St. Theodore the Studite: Defender of Icons and the Mystical Life

Source: FSSPX News

11th century mosaic from the Nea Moni monastery of Chios

St. Theodore was born in Constantinople in 759, into a family of high officials. He received a careful education. Around 780, he, with all his family, followed his uncle Plato to Bithynia to become a monk. They founded a new monastery there. He re-founded the Stoudion monastery – hence his name Studite – in Constantinople itself, around 800. He then fought against the iconoclastic emperor Leo V the Armenian, and was exiled and mistreated several times. He died in 826.

St. Theodore the Studite had a powerful influence: he brought together at the Stoudion monastery more than a thousand monks, who were precious auxiliaries in the fight for the holy images, the spirit of penance and the mystical life, opposite a clergy subservient to the civil power. St. Theodore played a considerable role in Marian literature. Here are two texts from his pen.
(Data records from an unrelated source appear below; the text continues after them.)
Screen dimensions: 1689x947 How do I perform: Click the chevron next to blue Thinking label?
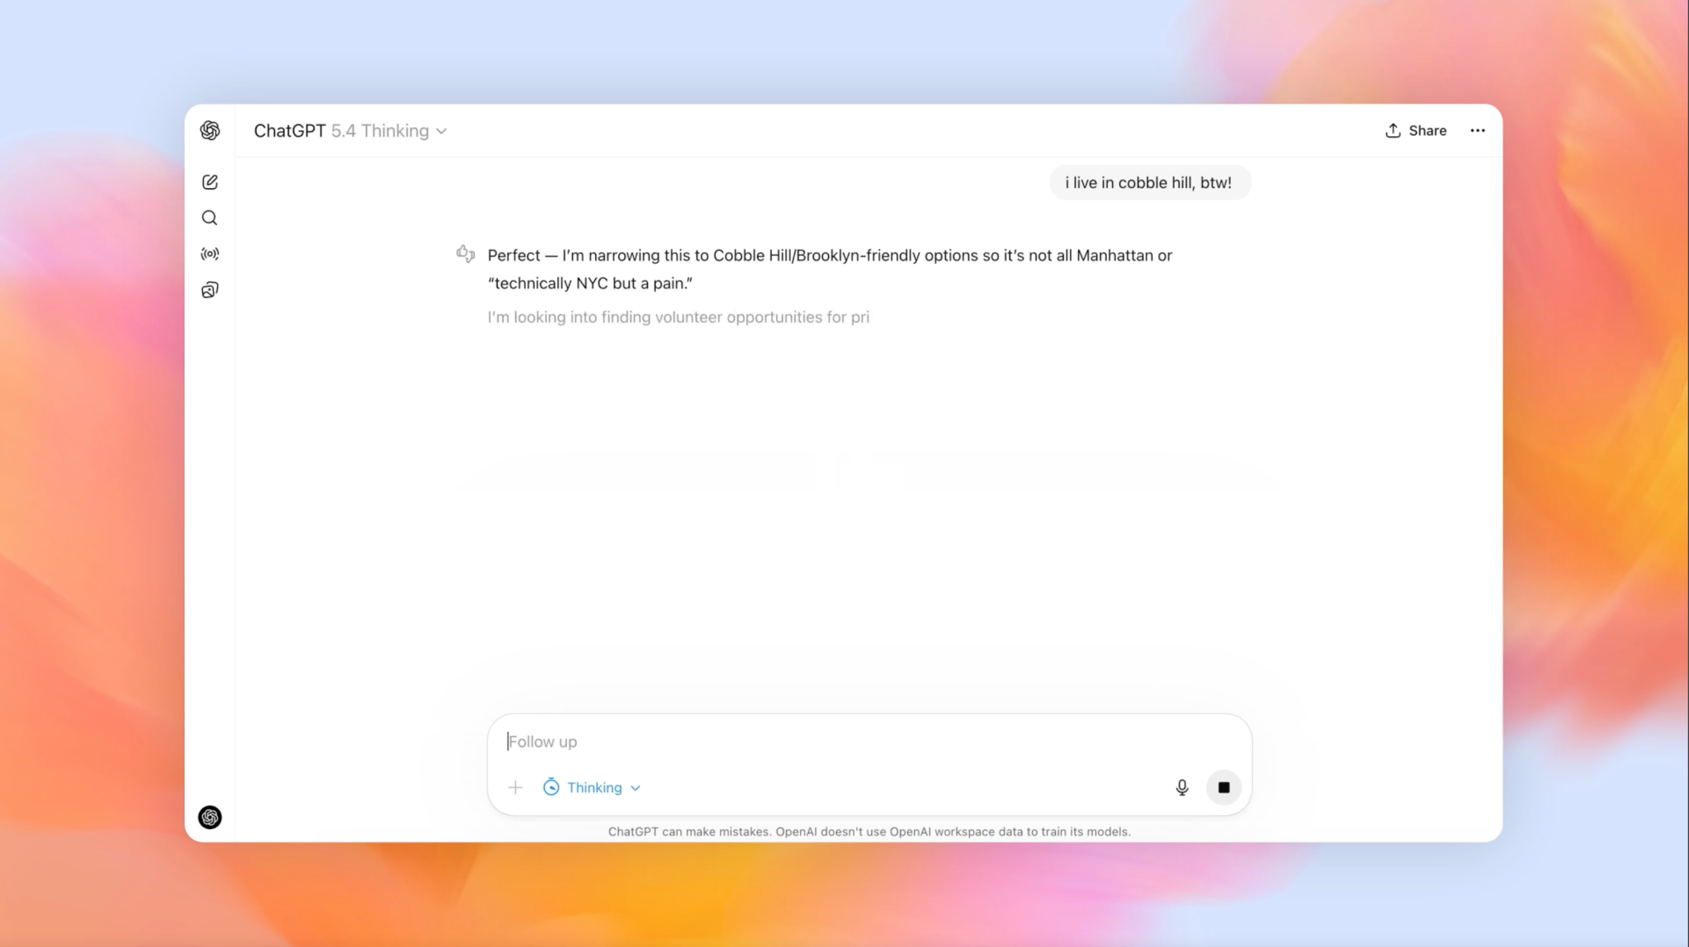tap(635, 788)
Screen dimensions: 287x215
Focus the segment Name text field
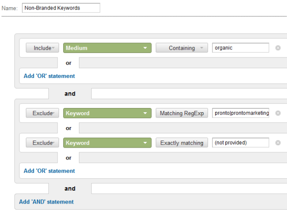pyautogui.click(x=61, y=8)
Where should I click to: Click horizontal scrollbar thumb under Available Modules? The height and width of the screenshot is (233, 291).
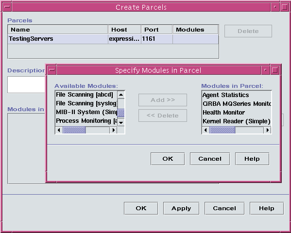pos(74,130)
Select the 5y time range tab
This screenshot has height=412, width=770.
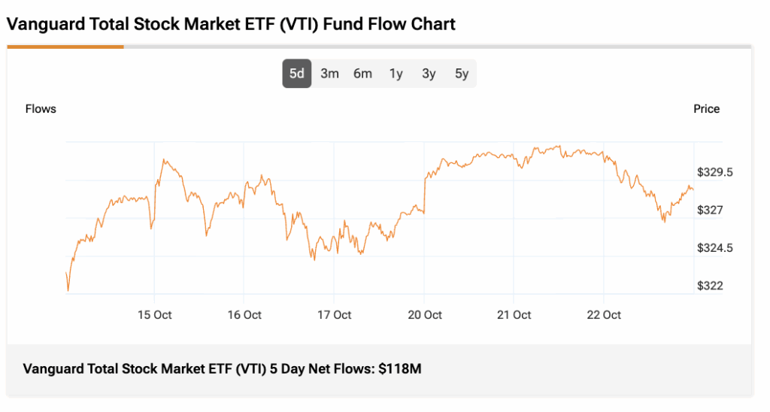(x=462, y=74)
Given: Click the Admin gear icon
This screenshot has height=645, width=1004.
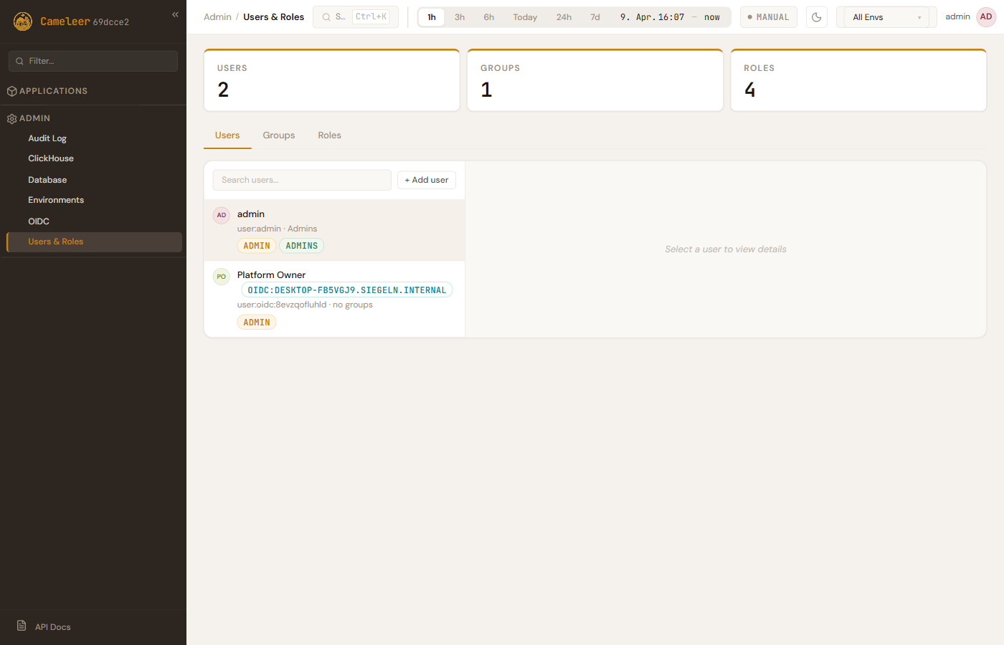Looking at the screenshot, I should (x=11, y=119).
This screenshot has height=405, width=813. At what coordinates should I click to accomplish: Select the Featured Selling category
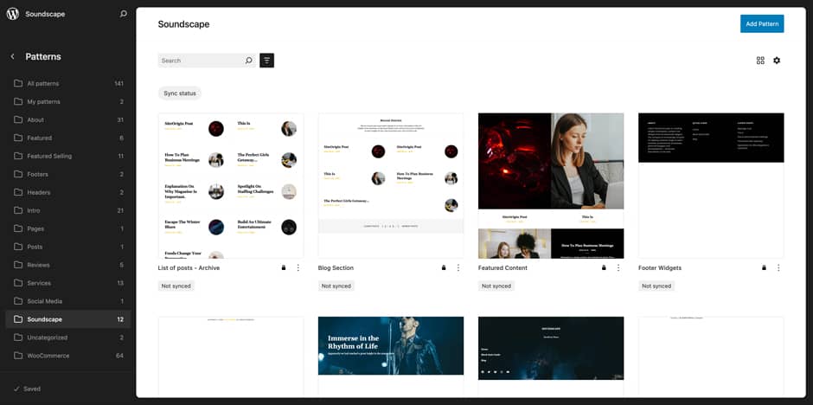click(49, 157)
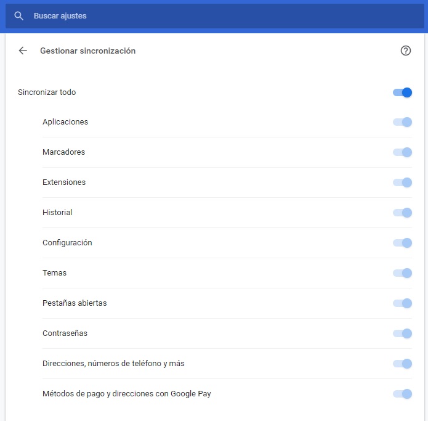Toggle Aplicaciones sync switch
Image resolution: width=428 pixels, height=421 pixels.
click(402, 122)
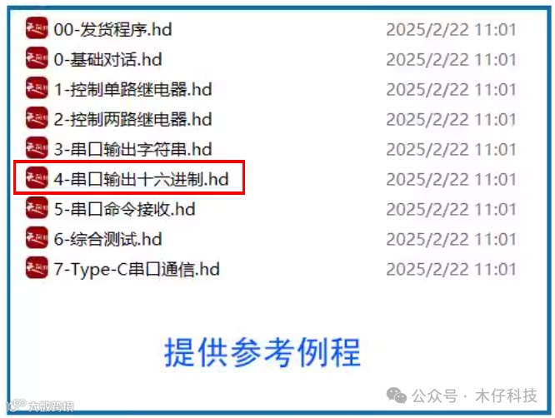Click the date of 00-发货程序.hd
Image resolution: width=555 pixels, height=418 pixels.
(452, 30)
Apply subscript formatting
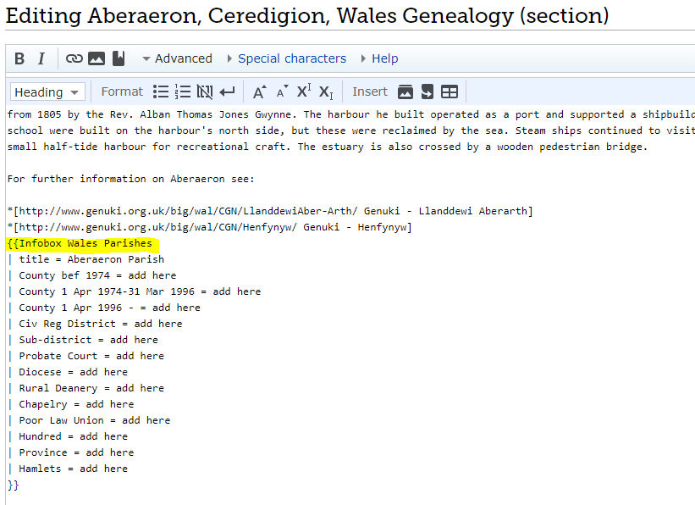Viewport: 695px width, 505px height. pos(326,92)
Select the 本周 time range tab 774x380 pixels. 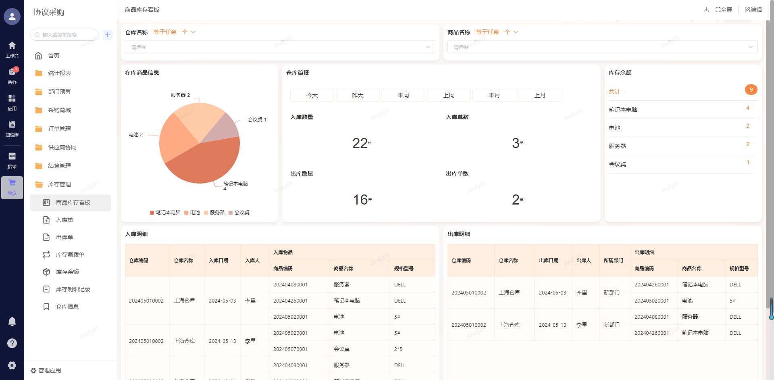pyautogui.click(x=403, y=95)
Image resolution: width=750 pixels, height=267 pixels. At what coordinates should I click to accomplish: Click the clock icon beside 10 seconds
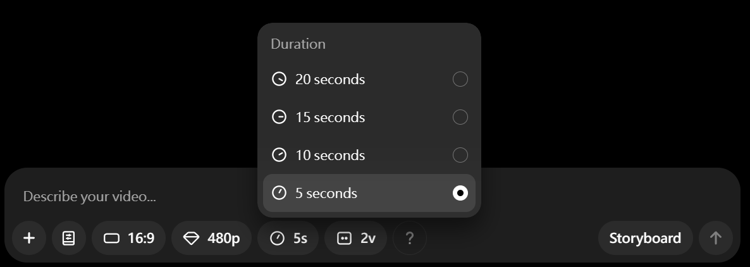pyautogui.click(x=279, y=155)
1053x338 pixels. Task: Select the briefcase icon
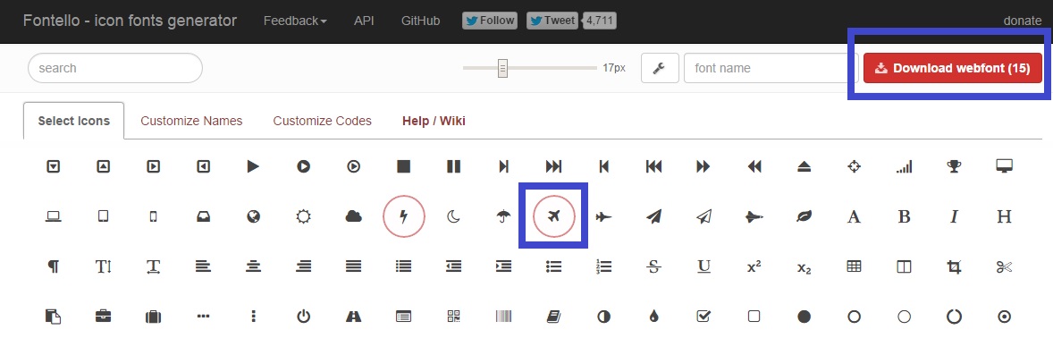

Mary, the new world prepared to receive the new Adam

Before forming the first man, God had built him a magnificent palace of creation. Placed in paradise, man was driven out of it by his disobedience, and he, with all his descendants, became the prey of corruption.

But He who is rich in mercy took pity on the work of His hands, and He decided to create a new heaven, a new earth, a new sea to serve as a dwelling place for the Incomprehensible, desirous of reforming the human race. What is this new world, this new creation?

The Blessed Virgin is the sky that shows the sun of justice, the earth that produces the ear of life, the sea that brings the spiritual pearl... How magnificent is this world! How admirable is this creation, with its beautiful vegetation of virtues, with the fragrant flowers of virginity!

What could be more pure, what could be more irreproachable than the Virgin? God, sovereign and completely immaculate light, found so many charms in her that He united Himself to her substantially, through the descent of the Holy Ghost. Mary is a land on which the thorn of sin has not grown. On the contrary, she produced the offshoot by which sin was rooted out.

It is a land which was not cursed like the first, fertile in thorns and thistles, but on which the blessing of the Lord descended, and her fruit is blessed, as the divine oracle says.

Contemplation of Mary in Glory

Now, in possession of blissful immortality, she lifts up to God, for the salvation of the world, those hands which have borne God.

White and pure dove, raised in her flight to the heights of heaven, she never ceases to protect our lower region. She left us in body, but she is with us in spirit; having entered heaven, she puts the demons to flight, she has become our mediator with God.

Formerly, death, introduced into the world by Eve, gripped it under its harsh sway; today, attacking the blessed daughter of a guilty mother, it has been expelled; and its defeat has come from whence its power once came.

O Virgin, I see you asleep rather than dead; you have been transported from earth to heaven, and yet you do not cease to protect the human race.

Mother, you remained a virgin, because He “was God, to whom you gave birth.” And this is also what makes your “living death” so different from ours: only, and this is fair, you have the incorruption of body and soul.